On Ægir's banquet — The chastising of Loki

Page 94, line 5 — The Prose Edda contains no record of Loki's scurrilities in the house of Ægir but does give, immediately after the story of Balder's death, an account of the vengeance of the gods upon Loki. The Poetic Edda is more explicit on the subject; it has an entire lay dealing with Loki's abusive speeches (Lokasenna, called in later manuscripts Ægisdrekka), and a prose appendix declaring expressly that Loki's punishment was reserved till that time. Voluspá too refers to the chastisement of Loki in a passage stating that he was bound with the entrails of Vali.

Lokasenna alludes to many matters not otherwise known; some of these things must no doubt be regarded as inventions of the poet. The accusation that Frigg had loved the brothers of Odin has to do with the same myth as that recorded in Snorri's Heimskringla, Ynglinga Saga, chapter 3. We read likewise in the Ynglinga Saga, chapter 4, that Njord had his own sister to wife while he was still one of the Vanir; among the Æsir, on the contrary, wedding with a sister was forbidden.

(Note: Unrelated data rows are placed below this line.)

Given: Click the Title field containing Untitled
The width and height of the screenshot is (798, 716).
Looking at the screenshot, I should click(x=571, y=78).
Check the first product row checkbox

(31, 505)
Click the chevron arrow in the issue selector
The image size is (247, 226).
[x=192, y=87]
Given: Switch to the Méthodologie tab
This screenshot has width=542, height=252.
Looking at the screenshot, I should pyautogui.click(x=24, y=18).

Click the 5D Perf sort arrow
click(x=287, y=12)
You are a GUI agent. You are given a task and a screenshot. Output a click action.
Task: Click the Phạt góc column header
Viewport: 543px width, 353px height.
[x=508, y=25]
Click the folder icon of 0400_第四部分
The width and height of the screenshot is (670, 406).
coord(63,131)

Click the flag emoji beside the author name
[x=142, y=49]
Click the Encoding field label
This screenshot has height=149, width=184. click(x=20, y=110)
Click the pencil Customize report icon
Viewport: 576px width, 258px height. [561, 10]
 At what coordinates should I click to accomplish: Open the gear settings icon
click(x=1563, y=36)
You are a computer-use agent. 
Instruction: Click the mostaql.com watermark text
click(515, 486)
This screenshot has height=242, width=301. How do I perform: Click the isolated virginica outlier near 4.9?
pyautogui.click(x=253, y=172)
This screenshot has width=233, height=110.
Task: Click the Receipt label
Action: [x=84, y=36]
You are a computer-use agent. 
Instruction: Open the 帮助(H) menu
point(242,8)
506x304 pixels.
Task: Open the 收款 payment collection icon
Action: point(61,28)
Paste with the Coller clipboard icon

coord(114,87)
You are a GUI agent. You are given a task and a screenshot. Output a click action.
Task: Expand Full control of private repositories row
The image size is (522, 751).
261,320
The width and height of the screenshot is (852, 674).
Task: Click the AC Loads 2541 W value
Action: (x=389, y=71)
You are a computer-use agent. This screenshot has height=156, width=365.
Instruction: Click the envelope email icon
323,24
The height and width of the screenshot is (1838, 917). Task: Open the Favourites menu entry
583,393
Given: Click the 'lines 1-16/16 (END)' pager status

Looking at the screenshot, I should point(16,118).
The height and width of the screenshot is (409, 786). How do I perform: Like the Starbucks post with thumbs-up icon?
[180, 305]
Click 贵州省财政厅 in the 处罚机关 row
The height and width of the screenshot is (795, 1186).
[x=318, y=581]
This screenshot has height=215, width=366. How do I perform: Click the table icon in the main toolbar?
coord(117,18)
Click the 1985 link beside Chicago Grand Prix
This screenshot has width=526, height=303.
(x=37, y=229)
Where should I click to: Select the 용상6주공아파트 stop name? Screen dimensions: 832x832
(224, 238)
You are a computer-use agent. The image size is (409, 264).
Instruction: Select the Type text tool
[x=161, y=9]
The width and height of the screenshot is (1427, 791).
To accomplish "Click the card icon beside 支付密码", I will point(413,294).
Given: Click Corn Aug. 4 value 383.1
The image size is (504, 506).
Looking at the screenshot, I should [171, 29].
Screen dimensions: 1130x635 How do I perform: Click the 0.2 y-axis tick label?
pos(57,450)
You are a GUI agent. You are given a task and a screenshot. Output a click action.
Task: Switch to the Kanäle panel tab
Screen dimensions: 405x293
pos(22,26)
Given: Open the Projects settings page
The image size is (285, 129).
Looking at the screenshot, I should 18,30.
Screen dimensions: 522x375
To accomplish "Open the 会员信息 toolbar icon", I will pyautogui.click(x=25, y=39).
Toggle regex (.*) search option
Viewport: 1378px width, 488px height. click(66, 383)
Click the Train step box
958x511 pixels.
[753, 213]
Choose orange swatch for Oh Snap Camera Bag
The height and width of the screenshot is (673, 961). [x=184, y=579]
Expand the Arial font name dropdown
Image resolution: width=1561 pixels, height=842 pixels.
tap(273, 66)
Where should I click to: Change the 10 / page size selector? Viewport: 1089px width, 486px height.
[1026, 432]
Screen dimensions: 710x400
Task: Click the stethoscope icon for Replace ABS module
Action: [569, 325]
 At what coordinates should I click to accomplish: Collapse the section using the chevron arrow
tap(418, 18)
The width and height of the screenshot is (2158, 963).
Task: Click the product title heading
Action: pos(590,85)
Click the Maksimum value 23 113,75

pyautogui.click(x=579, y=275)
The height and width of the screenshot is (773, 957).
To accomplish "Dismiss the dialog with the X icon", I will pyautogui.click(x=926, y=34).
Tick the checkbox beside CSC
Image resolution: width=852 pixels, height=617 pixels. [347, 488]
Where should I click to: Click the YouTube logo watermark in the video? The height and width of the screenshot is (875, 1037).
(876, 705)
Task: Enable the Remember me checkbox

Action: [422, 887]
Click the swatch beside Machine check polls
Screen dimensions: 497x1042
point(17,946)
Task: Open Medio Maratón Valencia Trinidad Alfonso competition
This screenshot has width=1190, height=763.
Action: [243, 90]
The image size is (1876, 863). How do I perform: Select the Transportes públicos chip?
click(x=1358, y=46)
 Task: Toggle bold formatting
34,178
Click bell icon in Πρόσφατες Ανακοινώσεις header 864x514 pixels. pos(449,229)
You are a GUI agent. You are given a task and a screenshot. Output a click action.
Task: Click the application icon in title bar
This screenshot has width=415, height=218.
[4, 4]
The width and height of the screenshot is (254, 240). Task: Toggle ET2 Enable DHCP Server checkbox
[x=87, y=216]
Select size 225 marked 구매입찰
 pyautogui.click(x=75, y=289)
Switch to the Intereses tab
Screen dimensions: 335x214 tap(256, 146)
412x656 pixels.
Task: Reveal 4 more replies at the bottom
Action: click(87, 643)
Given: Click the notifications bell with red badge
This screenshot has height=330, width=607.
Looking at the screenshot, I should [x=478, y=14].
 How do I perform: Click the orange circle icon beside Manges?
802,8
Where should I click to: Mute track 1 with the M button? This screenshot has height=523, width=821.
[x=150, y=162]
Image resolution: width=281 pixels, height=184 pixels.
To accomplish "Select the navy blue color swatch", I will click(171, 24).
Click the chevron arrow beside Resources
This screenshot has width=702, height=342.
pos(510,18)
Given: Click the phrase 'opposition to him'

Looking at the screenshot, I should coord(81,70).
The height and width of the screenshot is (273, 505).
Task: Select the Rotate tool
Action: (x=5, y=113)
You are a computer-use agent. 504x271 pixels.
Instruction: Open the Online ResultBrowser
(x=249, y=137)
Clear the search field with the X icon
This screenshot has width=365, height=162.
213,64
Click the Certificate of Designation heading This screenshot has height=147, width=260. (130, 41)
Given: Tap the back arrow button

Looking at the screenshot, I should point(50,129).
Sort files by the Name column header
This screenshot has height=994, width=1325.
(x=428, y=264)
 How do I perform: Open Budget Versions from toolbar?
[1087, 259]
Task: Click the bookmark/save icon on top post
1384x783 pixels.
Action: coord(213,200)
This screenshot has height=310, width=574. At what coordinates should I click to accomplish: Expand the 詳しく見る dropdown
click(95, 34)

Besides much that is vague and obscure in Lokasenna, there is also much that is coarse, which however often has a boldly comic effect. We read of Freyja: Þegi þú, Freyja! þú ert fordœða, ok meini blandin mjok, síz þik at brœðr þinum stóðu blíð regin ok mundir þú þá, Freyja! frata. Of Gefjon: Þegi þú, Gefjon! þess mun ek nú geta, er pik glapði at geði sveinn inn hviti, er þer sigli gaf, ok þú lagðir lœr yfir. Of Nojrd: Hymis meyjar hofðu þik at hlandtrogi ok þér í munn migu. To be accused of being a female animal or a woman was regarded as touching the honor of a man so closely that accusations of that sort were expressly forbidden by law.

Other Norse myths concerning the death of Balder (in Saxo)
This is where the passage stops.